Although Google does have it’s own invalid click center which aims to tackle ad fraud, many advertisers believe that it’s not enough and still lets plenty of fraudulent clicks through.
To take matters into their own hands, many PPC experts have come up with some ingenious ways to reduce their fraud by using Google’s platform.
These tricks have been discovered and fine-tuned over the years to help try and reduce the amount of fraud advertisers receive. Although these tricks don’t eliminate all fraud entirely, they can have a significant impact on how much advertisers can save.
The best thing is, these tricks and tips are totally free, meaning anyone can implement them into their own Google Ads account!

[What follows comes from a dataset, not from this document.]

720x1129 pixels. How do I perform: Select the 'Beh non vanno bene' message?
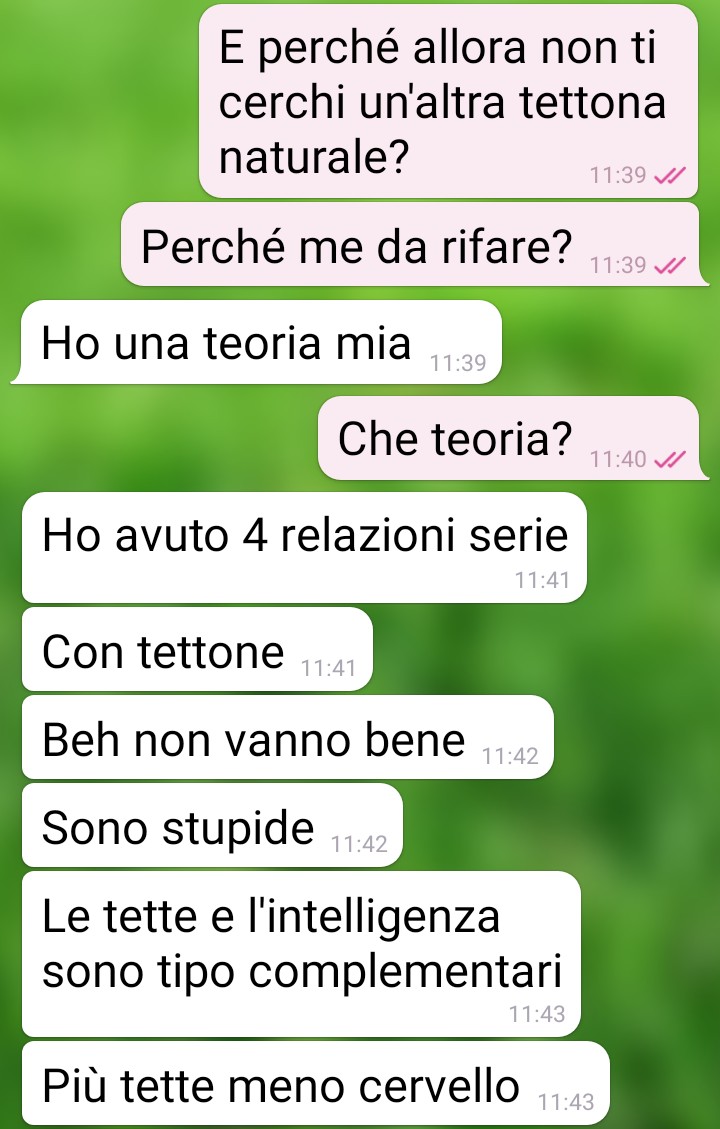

Take Advantage Of Exclusion Lists
As we explored previously, the amount of click fraud on Google’s display network is much higher than their search ads. This is primarily because webmasters receive revenue for every click and have a big incentive to fraudulently click their own ads.
Although not all webmasters participate in click fraud, many often place ads in places where users are likely to accidentally click them. Although the clicks might be accidental, advertisers still have to pay for every one!
To stop these low quality websites from wasting your precious ad spend, Google’s platform has its own special exclusion list. Similar to negative keywords on search campaigns, the exclusion list is how advertisers block websites on display campaigns.
Recently on our blog, we released a sheet of over 60,000 websites that advertisers should exclude from their display ad campaigns.
Based on data pulled from our platform and clients, we highlighted the top websites that have the lowest ROI and the highest levels of ad fraud.
Installing the list is very straightforward. Simply copy the list and create a new placement exclusion list in Google Ads, then select which display campaign you want to apply it to.
Once applied, your display ads won’t be shown on any of the websites on the list, which will filter out the bad sites and save you money in the long run.
Exclude Your Competitors Locations
If you haven’t tried the location targeting option in Google Ads, then you’re massively missing out. Not only does it allow you to target exactly which users should see your ads, but it also allows you to target which areas shouldn’t see your ads.
This probably all sounds very familiar, but you’re probably wondering how does this help fight back against click fraud?
One of the biggest problems for many companies is that their competitors will often click their Google search ads when competing for the same terms.
All these repetitive clicks can quickly add up and end up costing the company a significant amount of their ad spend. You could, of course, exclude your competitors using the IP exclusion method we talked about above, but the chances are you won’t have their unique IP address.
Thankfully, there is a much easier way that will let you block any competitor without having to track down their IP address.
By simply getting their physical office address off their website, you can set up an ads exclusion area within Google Ads to stop your ads from showing up for them. Without being able to see your ads anymore, they won’t be able to click them!
Although this technique is by no means perfect, it can greatly help fool your competitors into thinking you’ve stopped running ads and they’ve successfully clicked you out of business.
Hopefully, this article has given you an informative introduction to the world of ad fraud and why people do it. If you suspect someone is fraudulently clicking your PPC ads, then implementing the techniques above can save you a significant amount of money.
If you take any key points away from this article, make sure it’s this: don’t rely on Google or any other PPC network to protect your ad spend. Take action into your own hands.